Turkey---It's More Than Just Ruins
Everyone who writes a book about their travels around the USA, or on life in some part of it, is not required to write sections on the genocide of the American Indians or on slavery. They MIGHT, but it's not how we need to judge the quality of the book. Similarly, books on Turkey do NOT have to have judgements or pronouncements about Armenians. Turkey is a lot more than that awful chapter in human history---and as we all know, there are a lot of awful chapters in almost every part of the world, especially if a major power is concerned. If foreign writers are going to discuss that particular series of events in Turkey's past, they should attempt to get their facts straight, or at least present both sides of the question and let readers decide. I believe this book could have let the whole issue drop. No matter what you think, it is true that modern Turks cannot be held responsible for what happened 100 or more years ago.

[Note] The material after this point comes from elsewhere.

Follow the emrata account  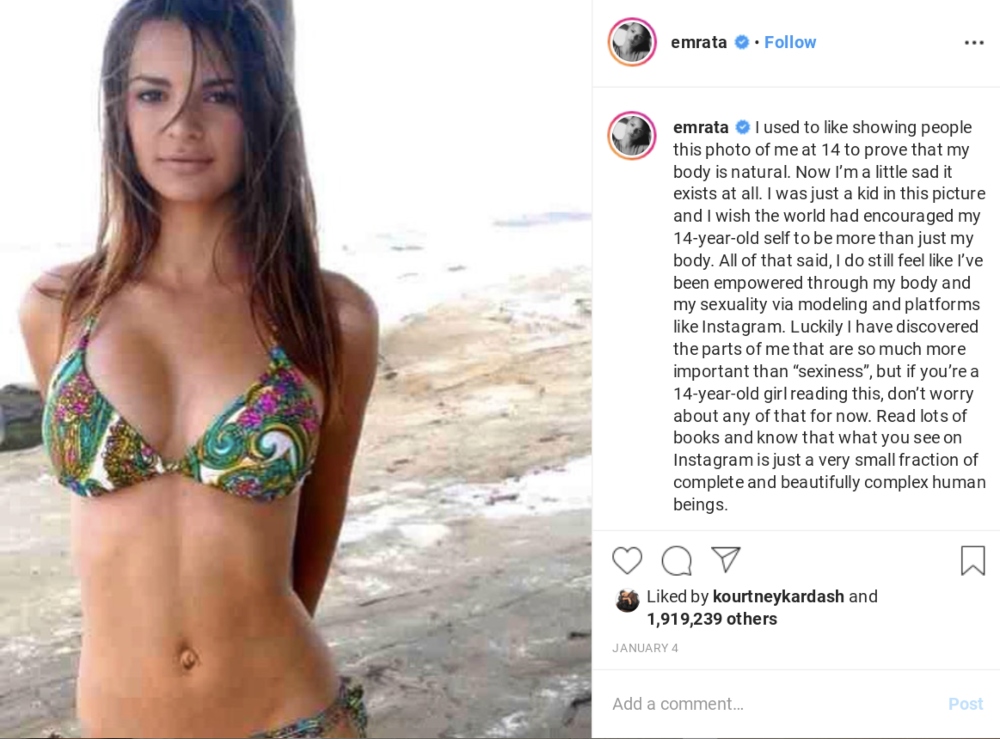(790, 42)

The author lived three years in Bodrum, a coastal town in Turkey, back in the 1970s. Sixteen years later, having written a very successful novel set in the country, she travelled around to all the places she'd not seen the first time. She had connections: people at the US Embassy, Turkish professors, and even a famous Turkish-American music mogul. How she happened to know all these people is never explained. The reader accompanies Settle on a voyage through the ruins of ancient civilizations and through her own past in Turkey, not any of the rest. She waxes long and romantically over the variegated ruins that carpet Turkey, from all the civilizations that have come and gone---Hittite, Phrygian, Urartian, Greek, Roman, Byzantine, Seljuk, and Ottoman---and even remains from the War of Independence in 1920-22. While ruins can make you ponder on the past or on the follies of Mankind, I don't think a country can, or should, be judged on its ruins. What happened to the daily life of the modern Turks, their politics, their plans, their economic successes and problems, education, women, Islam, music, food, literature, art? We learn that Turks are sturdy and hospitable, tough and charming. I don't quarrel with that, but it's shortchanging readers to call this a book on Turkey. It's a book about a trip to see ancient ruins. OK, fair enough, if that's your bag you'll disagree with my three stars. But Settle repeats herself quite often, using similar phrases or images, and she likes to romanticize her own feelings. TURKISH REFLECTIONS is really that: Turkey reflects the author here and she reflects it back. Any word of criticism is like a hen's tooth. Though sensitively composed, I wouldn't recommend this book for people who want to understand more about a country in the real world.